Savage also commits to acknowledging the history and reality of racism and anti-Black racism in the municipality, with the header in the platform being “support Black Lives Matter.”
“(We need to) reconcile the history of this city’s founding with a future that creates a trusting, respectful, and progressive relationship with the Mi’kmaw, and implement the wise and thoughtful recommendations of the task force on commemoration,” Savage says.
The incumbent mayor also commits himself and the municipality to implementing HalifACT 2050, the climate change strategy municipal council passed in 2019.
Savage’s announcement means that two of the three mayoral candidates have now released a detailed vision of the next four years.
Coun. Matt Whitman has positioned himself as the fiscal conservative who would protect taxpayers from municipal largesse and celebrate “history and heritage.”
Whitman was an outspoken critic of the municipality’s reflection on how it would commemorate Edward Cornwallis, Halifax’s controversial founder who put a bounty on Mi’kmaq scalps in 1749 while serving as the governor of Nova Scotia.

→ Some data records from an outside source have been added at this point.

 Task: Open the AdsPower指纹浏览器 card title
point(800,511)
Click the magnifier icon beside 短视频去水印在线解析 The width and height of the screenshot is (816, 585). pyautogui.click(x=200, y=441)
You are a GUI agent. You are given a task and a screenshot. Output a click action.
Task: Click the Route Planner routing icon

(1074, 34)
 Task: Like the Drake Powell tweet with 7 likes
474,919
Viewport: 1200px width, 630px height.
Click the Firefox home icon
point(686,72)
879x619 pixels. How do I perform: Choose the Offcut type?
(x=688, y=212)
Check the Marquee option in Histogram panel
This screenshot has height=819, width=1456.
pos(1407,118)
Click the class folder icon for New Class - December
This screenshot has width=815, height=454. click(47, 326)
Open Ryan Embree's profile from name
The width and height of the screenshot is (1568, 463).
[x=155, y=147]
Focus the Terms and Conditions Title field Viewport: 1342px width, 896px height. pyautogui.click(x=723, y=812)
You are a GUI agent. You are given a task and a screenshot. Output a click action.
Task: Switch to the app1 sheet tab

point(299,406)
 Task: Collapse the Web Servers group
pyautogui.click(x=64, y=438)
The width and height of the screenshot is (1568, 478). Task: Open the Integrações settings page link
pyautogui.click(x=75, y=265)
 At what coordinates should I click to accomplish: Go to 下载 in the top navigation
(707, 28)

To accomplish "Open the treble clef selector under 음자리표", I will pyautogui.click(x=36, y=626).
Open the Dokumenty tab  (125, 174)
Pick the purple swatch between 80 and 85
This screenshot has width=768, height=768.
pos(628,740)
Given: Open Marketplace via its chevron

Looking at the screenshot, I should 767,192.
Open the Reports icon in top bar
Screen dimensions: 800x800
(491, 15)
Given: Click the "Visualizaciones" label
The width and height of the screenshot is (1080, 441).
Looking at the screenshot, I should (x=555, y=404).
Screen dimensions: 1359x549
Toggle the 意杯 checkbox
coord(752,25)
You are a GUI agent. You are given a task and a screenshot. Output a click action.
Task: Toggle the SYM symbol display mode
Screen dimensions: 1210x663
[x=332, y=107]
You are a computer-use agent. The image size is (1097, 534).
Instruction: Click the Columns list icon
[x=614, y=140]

Whitman was the only member of the council to vote against all parts of a task force report recommending the municipality sever ties with Cornwallis.
Max Taylor, the 22-year-old Tik-Tok creator who entered the mayoral race at the last minute, has not released a platform.
However, he has previously told Global News that he got into the race to inspire more people to get involved in municipal politics.